The researchers surmised that there must be a mechanism other than mutation at play behind the birds’ and frogs’ autoresistance.
‘Sponges’ Sop Up the Toxins
They sought insight from the protein saxiphilin, which bullfrogs produce, and which can bind to STX. Minor, who was already studying other properties of the protein, wondered whether the poisonous effect of STX could be reversed if saxiphilin was introduced.
His hypothesis turned out to be spot on. The team first confirmed that the sodium channels they had isolated from P. terribilis were poisoned by the STX, after which they were then able to reverse this poisonous effect by introducing saxiphilin.
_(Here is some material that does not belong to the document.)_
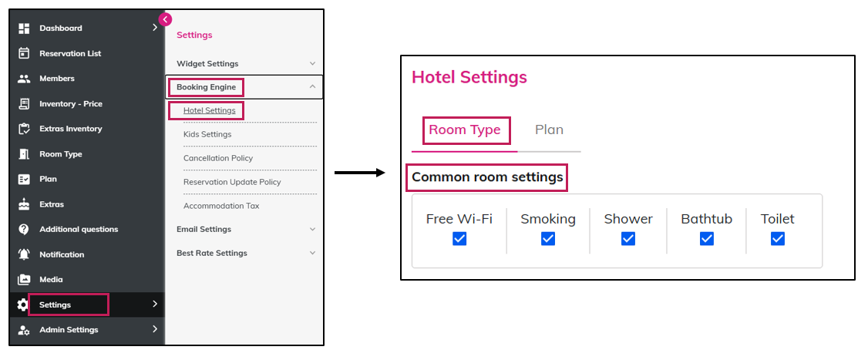The height and width of the screenshot is (350, 868).
Task: Open the Hotel Settings link
Action: point(210,110)
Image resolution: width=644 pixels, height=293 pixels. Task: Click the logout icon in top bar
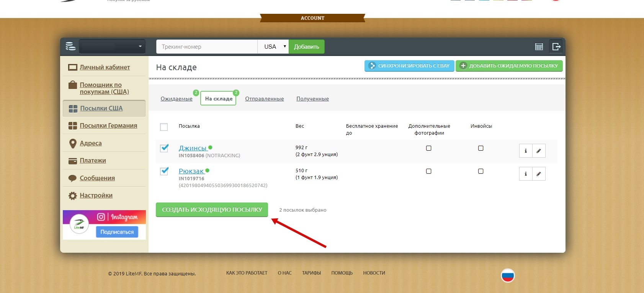[x=556, y=47]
“We showed that this kind of toxin-binding protein can rescue or protect sodium channels from the effects of STX,” Minor said. “That means that this is a real, viable mechanism for preventing poisoning.”
Dumbacher notes that putting an evolutionary lens on characteristics such as toxin evasion can bring applications for human health into view.
“Every animal has evolved its own solutions to the same problems that humans face,” he said. “When we study adaptations that other animals have come up with, we’re also potentially studying novel solutions that humans can use in our own medicine.”
Minor believes that this collaborative research, bringing together biophysics and evolutionary biology, has shined some light in an area where researchers are not used to looking for explanations, but where Minor is hoping to find more.
“I don’t think saxiphilin is a one-off,” said Minor. “Has nature evolved other systems for binding various toxins? I bet the answer is yes. It just hasn’t been studied yet.”